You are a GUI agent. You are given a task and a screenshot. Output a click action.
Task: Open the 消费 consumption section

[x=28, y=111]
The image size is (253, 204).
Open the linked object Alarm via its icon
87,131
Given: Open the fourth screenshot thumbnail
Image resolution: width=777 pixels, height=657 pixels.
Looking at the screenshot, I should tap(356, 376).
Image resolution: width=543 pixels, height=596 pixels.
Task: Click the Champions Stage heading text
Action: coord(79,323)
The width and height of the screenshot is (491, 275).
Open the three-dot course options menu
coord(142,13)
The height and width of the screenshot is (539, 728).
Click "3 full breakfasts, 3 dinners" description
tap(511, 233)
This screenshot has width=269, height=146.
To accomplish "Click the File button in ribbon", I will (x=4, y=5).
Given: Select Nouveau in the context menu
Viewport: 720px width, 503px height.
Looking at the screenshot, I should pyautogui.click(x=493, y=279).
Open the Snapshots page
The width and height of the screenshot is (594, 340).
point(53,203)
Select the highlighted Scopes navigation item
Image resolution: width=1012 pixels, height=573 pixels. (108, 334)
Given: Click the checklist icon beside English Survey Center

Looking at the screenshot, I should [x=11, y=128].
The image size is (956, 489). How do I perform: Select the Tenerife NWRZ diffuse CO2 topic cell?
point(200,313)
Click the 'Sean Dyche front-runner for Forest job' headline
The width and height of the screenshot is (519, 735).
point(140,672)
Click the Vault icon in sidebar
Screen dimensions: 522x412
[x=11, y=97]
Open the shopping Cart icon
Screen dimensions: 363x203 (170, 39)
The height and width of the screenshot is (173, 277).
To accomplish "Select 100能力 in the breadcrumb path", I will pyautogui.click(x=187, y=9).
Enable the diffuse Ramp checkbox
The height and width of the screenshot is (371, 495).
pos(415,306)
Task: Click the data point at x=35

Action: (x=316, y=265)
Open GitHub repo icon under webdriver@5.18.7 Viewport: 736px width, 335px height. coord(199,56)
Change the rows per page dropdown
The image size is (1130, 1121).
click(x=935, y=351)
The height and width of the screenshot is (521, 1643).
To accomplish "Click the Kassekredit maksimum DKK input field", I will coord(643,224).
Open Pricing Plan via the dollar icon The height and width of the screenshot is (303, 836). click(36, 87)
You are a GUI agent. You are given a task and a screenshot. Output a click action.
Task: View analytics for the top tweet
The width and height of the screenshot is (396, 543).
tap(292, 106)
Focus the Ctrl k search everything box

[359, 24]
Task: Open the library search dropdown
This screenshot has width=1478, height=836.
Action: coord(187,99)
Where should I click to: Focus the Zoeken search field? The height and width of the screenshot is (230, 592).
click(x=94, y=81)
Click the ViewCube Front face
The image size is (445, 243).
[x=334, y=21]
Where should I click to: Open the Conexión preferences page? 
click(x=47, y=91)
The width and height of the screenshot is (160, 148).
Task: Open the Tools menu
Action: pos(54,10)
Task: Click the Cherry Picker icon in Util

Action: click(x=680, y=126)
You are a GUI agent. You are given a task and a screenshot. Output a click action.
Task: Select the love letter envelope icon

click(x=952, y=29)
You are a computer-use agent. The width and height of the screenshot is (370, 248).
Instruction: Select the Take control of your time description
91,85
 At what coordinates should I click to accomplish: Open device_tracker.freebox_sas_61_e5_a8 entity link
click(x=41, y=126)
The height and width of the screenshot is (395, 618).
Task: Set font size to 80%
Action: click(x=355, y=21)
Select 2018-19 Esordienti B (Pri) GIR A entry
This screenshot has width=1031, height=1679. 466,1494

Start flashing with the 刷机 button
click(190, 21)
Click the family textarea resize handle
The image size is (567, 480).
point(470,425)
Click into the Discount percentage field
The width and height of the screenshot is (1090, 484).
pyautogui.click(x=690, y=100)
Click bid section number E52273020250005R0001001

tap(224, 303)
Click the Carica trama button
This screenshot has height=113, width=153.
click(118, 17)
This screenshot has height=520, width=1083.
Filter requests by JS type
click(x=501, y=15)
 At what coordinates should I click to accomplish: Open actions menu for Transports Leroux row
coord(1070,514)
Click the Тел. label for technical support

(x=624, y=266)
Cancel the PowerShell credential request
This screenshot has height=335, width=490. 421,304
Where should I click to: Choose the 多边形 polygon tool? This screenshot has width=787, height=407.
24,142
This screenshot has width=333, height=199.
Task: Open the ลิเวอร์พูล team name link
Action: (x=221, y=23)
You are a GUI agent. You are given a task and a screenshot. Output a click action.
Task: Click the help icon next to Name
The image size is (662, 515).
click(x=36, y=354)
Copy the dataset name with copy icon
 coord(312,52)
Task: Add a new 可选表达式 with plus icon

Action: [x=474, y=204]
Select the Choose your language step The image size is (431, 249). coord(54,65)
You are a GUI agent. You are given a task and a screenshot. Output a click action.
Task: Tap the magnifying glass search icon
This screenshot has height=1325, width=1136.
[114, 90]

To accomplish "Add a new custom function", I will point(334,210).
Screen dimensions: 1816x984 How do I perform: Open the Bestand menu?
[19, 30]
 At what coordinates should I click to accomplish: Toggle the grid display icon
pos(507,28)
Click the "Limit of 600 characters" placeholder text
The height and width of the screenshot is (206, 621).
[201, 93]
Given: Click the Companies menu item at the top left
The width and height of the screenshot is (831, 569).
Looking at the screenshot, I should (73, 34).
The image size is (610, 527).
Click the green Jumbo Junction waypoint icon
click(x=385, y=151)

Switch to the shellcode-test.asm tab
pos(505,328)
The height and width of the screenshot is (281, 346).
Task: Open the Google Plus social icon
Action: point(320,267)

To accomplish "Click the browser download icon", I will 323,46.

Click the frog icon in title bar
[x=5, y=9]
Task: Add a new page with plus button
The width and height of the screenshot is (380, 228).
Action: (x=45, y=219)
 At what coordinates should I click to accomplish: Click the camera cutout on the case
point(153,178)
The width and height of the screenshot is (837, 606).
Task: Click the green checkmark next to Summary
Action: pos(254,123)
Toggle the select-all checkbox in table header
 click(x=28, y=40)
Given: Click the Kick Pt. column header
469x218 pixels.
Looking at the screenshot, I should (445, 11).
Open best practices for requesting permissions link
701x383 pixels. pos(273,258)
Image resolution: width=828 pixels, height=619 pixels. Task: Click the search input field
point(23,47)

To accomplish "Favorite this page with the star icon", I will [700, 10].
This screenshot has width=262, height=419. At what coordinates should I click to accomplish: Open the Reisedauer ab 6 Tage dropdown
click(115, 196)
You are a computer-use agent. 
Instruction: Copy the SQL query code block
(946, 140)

****************************************

Your task: Copy out each line of the listing that holds the string "computer".

Written answer:
You are a computer-use agent. The width and height of the screenshot is (370, 248).
You are a computer-use agent. 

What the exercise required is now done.